(Items from a data source)
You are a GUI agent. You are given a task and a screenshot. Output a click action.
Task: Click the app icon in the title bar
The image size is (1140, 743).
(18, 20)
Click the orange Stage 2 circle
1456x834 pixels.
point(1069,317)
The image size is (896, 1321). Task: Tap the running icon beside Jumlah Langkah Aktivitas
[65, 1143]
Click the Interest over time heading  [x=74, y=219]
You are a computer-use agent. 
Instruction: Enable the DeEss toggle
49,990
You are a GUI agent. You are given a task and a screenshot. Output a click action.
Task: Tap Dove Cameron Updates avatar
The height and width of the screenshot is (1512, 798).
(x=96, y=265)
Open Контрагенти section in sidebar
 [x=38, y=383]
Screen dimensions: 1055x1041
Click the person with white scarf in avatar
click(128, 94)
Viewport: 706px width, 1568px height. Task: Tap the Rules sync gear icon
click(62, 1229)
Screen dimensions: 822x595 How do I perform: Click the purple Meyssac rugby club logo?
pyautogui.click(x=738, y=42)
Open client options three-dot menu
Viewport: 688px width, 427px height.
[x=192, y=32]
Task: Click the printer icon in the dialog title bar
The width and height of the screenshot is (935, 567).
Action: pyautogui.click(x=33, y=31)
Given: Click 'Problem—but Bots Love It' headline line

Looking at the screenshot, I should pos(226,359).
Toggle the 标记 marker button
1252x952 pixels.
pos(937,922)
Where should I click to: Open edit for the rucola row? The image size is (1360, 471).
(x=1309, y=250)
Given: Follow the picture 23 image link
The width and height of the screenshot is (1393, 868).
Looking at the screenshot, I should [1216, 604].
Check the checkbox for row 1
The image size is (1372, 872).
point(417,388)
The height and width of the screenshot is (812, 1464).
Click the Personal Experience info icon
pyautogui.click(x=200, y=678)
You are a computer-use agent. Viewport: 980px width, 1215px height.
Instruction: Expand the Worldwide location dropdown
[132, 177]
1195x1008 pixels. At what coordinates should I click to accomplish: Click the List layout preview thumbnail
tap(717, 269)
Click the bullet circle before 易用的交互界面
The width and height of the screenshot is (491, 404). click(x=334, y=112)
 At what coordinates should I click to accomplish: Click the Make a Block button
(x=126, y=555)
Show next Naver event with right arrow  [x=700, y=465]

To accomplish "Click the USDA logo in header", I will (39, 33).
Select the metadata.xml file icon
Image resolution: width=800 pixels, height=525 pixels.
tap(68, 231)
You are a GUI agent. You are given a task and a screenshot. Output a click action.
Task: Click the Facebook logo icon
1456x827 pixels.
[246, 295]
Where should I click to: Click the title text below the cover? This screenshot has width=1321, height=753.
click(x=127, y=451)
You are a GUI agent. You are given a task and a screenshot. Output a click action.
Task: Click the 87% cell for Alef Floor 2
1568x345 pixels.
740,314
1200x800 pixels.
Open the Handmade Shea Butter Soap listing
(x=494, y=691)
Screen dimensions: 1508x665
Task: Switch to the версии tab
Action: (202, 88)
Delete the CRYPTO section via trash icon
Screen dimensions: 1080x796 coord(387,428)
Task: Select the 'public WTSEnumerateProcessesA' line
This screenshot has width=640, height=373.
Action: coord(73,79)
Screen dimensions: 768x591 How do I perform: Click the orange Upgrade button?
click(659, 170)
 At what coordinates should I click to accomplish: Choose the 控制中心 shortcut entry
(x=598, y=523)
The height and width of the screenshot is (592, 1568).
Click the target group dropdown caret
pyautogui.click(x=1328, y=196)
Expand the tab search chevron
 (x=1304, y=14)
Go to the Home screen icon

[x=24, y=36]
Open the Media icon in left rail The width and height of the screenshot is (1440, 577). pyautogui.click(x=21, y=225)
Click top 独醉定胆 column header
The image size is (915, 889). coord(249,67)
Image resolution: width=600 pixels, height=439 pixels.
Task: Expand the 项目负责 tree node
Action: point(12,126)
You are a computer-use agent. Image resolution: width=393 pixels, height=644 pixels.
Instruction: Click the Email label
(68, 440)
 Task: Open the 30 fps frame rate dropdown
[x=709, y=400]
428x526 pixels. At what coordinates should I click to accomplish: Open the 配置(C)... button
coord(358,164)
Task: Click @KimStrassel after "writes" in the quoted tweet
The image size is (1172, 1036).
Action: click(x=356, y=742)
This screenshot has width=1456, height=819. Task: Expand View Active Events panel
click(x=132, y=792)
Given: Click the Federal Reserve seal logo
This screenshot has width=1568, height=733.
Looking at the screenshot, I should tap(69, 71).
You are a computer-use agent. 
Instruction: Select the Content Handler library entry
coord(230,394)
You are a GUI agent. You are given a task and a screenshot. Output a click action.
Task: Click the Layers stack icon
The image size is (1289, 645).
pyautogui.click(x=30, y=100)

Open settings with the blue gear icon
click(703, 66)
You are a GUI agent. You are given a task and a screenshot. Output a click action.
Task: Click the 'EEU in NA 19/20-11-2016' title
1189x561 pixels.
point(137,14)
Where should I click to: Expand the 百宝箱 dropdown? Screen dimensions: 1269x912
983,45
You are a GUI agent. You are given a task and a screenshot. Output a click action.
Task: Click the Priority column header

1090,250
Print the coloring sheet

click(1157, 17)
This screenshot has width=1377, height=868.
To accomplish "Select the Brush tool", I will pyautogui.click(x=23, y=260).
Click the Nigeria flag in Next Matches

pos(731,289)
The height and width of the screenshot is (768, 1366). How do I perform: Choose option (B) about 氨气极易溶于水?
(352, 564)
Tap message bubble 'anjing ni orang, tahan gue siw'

THE REQUEST:
Copy the rows from the line with "Where should I click to: Expand" up to and including the line with "click(1157, 17)", changing "Priority" to "Status" and leaving everything else as it is.

ANSWER FOR THE TASK:
Where should I click to: Expand the 百宝箱 dropdown? Screen dimensions: 1269x912
983,45
You are a GUI agent. You are given a task and a screenshot. Output a click action.
Task: Click the Status column header

1090,250
Print the coloring sheet

click(1157, 17)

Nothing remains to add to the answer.